Pengusaha minta pemerintah melonggarkan aturan soal outsourcing atau alih daya. Pembatasan outsourcing pada lima bidang pekerjaan penunjang saja dianggap tidak sesuai dengan kebutuhan industri.
“Seharusnya, di mana-mana dalam merumuskan jenis pekerjaan outsource itu terserah pengguna. Daripada grey area, lebih baik dibuka saja,” kata Wakil Ketua Kamar Dagang dan Industri (Kadin) Indonesia, Anton Junus Supit di Jakarta, Kamis (9/2).

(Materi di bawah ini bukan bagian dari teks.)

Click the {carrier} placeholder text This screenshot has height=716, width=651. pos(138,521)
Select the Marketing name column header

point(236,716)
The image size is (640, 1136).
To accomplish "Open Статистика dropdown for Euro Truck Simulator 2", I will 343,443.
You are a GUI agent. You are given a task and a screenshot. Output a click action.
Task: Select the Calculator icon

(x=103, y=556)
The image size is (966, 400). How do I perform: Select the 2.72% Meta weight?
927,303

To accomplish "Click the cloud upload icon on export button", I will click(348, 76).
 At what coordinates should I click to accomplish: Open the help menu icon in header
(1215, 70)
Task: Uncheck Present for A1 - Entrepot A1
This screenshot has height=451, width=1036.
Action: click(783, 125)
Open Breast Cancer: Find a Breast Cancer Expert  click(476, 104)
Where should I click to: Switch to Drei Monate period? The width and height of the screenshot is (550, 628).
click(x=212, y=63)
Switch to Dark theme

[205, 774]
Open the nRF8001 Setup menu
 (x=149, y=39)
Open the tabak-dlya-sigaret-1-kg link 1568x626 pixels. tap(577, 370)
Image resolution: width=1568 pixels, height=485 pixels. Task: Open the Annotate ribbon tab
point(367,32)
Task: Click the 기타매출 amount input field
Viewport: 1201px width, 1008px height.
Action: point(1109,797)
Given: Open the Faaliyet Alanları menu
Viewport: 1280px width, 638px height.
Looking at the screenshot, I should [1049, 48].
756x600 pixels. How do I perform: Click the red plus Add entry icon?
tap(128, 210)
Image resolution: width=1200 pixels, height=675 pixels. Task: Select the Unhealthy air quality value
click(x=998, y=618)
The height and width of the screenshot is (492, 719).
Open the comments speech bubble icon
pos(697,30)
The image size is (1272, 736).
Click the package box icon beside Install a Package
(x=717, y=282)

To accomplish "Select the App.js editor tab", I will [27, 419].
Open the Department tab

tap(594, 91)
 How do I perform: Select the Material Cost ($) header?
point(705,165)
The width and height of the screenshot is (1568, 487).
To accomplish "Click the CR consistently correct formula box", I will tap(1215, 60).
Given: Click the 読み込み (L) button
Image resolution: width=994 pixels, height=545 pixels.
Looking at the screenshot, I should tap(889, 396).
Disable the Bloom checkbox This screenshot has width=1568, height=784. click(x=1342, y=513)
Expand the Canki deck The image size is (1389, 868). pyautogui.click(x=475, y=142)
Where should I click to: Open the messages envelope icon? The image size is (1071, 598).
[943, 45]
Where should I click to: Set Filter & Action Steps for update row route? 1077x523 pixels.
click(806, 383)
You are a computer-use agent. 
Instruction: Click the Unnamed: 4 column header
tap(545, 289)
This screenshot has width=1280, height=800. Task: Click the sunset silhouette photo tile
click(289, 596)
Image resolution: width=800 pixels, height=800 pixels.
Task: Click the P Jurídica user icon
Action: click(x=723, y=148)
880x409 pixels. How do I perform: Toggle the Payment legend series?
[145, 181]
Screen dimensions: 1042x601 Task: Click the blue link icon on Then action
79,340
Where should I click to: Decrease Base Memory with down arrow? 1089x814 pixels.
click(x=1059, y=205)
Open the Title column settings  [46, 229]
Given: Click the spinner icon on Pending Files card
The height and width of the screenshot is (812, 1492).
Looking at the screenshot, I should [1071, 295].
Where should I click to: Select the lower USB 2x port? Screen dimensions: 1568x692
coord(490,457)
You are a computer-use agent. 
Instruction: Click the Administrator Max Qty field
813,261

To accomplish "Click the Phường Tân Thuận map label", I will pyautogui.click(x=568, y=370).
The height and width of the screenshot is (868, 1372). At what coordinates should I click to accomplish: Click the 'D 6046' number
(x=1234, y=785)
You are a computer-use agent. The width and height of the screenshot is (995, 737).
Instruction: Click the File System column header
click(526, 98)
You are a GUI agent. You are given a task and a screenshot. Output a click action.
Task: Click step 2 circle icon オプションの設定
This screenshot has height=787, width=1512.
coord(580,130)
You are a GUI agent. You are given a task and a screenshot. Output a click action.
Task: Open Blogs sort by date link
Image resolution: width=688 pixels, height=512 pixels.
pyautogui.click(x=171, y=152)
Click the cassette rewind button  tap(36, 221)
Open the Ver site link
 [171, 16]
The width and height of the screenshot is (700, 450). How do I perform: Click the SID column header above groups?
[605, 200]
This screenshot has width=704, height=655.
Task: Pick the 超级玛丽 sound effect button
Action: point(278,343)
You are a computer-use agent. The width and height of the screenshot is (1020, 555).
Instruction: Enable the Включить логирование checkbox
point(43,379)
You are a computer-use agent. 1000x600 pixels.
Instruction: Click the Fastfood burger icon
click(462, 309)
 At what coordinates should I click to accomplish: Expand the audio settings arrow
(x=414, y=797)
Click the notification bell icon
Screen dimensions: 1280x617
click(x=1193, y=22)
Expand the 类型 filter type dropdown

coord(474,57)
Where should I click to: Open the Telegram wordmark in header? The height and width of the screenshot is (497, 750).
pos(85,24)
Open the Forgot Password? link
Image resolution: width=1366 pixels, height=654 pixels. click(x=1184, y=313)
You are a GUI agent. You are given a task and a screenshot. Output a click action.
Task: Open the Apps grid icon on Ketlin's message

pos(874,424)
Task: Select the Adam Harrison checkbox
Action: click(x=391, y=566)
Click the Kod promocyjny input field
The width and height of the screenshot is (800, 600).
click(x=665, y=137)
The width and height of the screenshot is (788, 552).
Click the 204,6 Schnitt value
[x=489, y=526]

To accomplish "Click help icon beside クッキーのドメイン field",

Saat ini, menurut Peraturan Menteri Tenaga Kerja dan Transmigrasi nomor 19 Tahun 2012 outsourcing hanya doleh dilakukan pada lima bidang pekerjaan pendukung. Kelimanya adalah pelayanan kebersihan (cleaning service), katering, tenaga keamanan, transportasi pekerja, dan usaha jasa penunjang di pertambangan.
(Baca juga: Jokowi Akan Buka Program Magang Nasional, 2.648 Perusahaan Terlibat)
Sementara, menurut Anton, ekonomi saat ini didorong oleh industri digital dan ecommerce menciptakan jenis hubungan kerja baru. “Saat ini, di bisnis online justru banyak pekerjaan yang dikerjakan oleh mereka yang enggan terikat dalam hubungan kerja rigid,” katanya.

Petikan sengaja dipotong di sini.